§ INSTRUCTIONS FOR THE TASK: Reproduce word for word the lines of the items below, from the line with "Task: Click the Donald Duck customer name" up to and including the last line of the items.

§ INPUT ROWS:
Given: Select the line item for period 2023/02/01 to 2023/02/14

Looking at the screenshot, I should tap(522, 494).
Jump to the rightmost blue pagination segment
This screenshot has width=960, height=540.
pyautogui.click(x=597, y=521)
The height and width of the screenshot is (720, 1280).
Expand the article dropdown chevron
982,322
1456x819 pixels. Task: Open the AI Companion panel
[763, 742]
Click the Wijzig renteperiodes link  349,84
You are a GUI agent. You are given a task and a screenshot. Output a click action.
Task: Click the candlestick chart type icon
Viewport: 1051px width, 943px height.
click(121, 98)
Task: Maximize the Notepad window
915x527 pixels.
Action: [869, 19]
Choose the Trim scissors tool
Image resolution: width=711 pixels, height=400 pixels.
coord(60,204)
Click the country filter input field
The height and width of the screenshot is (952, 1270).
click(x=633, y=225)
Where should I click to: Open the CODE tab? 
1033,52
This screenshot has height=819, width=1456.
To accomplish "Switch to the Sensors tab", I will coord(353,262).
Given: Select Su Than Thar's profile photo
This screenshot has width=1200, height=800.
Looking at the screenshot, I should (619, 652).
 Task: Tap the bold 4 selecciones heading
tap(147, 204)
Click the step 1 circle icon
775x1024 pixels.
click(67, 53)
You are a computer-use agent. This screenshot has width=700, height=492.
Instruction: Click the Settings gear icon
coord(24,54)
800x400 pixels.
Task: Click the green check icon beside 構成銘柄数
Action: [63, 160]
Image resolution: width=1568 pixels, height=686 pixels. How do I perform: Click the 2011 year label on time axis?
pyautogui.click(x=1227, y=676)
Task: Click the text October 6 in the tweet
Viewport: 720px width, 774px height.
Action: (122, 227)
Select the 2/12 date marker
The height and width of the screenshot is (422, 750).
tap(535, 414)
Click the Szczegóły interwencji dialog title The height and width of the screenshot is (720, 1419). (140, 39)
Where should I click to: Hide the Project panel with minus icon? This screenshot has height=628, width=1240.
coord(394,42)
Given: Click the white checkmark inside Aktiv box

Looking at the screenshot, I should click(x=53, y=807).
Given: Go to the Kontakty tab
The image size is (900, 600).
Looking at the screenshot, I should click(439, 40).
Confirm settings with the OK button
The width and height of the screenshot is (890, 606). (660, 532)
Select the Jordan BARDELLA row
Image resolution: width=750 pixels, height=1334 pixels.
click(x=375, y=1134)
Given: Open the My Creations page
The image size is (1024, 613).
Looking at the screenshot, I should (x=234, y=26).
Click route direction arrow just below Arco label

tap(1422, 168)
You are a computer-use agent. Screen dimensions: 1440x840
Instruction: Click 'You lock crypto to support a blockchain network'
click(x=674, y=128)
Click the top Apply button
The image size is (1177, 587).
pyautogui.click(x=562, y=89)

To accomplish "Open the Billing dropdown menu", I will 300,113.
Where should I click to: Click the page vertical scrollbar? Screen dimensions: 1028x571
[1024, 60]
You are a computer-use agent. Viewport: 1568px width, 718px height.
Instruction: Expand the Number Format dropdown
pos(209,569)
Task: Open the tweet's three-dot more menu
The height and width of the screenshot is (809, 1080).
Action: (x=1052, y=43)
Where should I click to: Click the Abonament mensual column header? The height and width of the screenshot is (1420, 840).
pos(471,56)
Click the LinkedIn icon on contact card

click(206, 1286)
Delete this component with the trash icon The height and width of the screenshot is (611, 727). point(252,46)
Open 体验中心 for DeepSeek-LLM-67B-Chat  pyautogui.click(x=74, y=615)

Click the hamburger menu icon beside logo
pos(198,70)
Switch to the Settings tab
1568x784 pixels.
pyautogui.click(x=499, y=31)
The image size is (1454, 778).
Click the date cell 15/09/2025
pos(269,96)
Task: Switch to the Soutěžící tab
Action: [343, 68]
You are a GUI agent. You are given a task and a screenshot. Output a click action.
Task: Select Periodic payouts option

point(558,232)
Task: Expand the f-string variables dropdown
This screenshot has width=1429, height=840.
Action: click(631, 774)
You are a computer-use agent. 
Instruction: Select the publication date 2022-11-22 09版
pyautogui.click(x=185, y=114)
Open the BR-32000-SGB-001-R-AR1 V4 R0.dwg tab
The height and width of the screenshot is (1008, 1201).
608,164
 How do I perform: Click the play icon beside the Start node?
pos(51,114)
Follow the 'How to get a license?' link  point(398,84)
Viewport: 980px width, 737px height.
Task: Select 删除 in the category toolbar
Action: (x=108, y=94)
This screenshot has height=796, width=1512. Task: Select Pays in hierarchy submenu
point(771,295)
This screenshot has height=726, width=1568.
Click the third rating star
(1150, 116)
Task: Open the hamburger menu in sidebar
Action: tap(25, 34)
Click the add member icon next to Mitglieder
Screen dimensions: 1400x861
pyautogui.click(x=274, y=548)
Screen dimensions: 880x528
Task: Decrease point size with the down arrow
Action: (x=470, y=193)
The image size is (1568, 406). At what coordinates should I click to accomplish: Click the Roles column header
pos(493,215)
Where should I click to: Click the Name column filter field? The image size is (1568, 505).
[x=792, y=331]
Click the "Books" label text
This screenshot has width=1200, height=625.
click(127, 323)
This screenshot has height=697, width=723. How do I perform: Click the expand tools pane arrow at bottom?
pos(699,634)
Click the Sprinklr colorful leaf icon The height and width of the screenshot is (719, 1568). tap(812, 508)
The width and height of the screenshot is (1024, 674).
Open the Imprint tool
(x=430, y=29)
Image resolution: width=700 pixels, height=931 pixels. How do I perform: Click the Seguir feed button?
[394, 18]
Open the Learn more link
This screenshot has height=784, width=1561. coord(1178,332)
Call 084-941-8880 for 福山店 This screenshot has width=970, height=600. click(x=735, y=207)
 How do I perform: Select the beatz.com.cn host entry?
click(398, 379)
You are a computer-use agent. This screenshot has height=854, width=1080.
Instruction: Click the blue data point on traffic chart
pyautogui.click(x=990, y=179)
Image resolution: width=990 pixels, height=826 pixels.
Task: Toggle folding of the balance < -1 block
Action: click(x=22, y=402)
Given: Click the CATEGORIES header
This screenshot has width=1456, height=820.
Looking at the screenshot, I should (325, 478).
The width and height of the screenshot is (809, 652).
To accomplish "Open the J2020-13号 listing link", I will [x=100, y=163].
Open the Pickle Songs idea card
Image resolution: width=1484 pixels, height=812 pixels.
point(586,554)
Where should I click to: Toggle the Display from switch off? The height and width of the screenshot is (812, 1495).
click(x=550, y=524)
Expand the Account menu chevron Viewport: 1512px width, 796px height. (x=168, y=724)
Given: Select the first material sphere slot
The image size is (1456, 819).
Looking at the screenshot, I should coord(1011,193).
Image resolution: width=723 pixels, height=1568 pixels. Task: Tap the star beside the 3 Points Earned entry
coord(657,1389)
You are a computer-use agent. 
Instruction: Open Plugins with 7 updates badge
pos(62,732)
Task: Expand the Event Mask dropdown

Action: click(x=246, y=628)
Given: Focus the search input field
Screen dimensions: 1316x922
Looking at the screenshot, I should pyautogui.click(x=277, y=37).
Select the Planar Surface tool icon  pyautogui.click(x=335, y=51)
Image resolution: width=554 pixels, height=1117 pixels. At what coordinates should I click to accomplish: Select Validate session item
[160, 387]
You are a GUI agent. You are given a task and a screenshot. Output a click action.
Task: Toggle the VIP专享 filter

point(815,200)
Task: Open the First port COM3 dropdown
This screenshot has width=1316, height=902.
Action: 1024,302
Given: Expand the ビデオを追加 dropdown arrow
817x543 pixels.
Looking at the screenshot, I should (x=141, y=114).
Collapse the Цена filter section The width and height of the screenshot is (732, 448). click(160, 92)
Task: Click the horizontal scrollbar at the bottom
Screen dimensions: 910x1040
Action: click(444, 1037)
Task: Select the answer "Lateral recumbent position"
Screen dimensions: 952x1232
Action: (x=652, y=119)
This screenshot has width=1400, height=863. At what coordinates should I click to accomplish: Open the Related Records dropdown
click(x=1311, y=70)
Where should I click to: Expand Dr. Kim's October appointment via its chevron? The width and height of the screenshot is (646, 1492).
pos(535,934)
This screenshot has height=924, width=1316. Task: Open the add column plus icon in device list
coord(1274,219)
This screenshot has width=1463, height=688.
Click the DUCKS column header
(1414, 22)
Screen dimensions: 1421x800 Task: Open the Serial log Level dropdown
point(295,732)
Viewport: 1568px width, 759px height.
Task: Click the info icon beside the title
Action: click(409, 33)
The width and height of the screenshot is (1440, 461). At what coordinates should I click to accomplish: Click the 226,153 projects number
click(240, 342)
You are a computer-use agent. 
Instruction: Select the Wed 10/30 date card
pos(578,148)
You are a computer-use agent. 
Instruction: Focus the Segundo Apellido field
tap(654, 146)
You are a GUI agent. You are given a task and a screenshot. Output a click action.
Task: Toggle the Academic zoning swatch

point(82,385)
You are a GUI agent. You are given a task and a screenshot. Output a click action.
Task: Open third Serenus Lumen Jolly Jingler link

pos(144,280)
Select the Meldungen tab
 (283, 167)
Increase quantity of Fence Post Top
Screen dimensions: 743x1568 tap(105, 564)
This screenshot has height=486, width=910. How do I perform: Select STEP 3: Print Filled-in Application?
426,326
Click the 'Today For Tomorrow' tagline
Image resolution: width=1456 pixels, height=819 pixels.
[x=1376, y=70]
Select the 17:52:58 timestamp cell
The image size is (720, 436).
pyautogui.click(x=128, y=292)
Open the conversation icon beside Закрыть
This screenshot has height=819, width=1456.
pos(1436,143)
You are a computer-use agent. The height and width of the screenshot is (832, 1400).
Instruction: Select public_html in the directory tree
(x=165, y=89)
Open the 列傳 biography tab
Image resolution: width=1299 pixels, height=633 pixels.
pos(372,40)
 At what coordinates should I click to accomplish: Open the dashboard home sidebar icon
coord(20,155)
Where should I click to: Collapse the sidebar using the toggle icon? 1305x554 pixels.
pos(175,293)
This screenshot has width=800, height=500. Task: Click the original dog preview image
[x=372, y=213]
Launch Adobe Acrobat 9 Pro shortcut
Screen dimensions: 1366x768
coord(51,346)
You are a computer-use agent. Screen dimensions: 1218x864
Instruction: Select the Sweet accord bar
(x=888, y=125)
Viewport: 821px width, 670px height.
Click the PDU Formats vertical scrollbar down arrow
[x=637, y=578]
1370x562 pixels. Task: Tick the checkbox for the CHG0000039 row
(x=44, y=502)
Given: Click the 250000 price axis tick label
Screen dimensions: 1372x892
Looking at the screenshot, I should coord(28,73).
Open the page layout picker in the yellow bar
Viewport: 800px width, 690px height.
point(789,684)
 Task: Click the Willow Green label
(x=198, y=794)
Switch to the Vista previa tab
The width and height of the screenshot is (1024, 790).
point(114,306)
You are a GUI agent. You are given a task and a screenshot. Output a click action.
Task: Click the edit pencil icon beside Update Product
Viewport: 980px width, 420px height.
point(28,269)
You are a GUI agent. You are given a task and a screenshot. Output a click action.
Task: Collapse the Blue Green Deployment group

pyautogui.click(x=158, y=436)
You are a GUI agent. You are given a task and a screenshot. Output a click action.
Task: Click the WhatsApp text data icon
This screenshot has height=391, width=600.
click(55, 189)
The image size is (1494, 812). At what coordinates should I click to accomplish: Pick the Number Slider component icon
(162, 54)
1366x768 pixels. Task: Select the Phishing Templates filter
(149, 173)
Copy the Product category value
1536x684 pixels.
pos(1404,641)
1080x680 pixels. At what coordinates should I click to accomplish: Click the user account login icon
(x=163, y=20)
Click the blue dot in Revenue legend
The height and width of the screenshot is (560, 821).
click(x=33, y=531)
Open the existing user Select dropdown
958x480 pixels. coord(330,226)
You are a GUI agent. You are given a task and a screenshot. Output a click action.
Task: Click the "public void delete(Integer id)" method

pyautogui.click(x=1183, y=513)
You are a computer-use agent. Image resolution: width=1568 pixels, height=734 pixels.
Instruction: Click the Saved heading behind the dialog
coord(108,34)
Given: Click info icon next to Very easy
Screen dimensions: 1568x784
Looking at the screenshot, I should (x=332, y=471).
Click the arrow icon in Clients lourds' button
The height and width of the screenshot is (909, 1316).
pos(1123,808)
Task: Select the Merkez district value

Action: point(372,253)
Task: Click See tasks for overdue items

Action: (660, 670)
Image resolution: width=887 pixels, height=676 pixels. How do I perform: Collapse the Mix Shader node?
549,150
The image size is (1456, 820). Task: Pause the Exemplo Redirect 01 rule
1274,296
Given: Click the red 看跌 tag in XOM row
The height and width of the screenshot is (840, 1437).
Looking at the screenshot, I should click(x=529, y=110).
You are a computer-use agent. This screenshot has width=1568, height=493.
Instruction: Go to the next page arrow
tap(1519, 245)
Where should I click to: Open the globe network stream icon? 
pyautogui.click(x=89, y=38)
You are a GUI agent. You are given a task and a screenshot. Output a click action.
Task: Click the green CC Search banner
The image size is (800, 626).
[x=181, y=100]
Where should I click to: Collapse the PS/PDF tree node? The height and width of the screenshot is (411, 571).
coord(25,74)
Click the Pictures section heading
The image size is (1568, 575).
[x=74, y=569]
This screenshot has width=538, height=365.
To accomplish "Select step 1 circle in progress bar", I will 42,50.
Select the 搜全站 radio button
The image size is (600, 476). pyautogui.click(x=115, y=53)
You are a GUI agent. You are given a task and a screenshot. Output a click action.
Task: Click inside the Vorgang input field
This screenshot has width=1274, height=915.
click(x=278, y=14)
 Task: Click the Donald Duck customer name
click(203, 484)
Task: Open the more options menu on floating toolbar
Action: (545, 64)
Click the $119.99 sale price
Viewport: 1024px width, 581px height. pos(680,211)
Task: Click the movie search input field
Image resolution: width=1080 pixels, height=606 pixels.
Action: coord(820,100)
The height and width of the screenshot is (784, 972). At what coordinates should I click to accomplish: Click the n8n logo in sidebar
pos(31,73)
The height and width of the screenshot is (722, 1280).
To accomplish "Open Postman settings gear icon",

§ THE ANSWER:
 Task: Click the Donald Duck customer name
click(203, 484)
Task: Open the more options menu on floating toolbar
Action: (545, 64)
Click the $119.99 sale price
Viewport: 1024px width, 581px height. pos(680,211)
Task: Click the movie search input field
Image resolution: width=1080 pixels, height=606 pixels.
Action: coord(820,100)
The height and width of the screenshot is (784, 972). At what coordinates should I click to accomplish: Click the n8n logo in sidebar
pos(31,73)
The height and width of the screenshot is (722, 1280).
To accomplish "Open Postman settings gear icon",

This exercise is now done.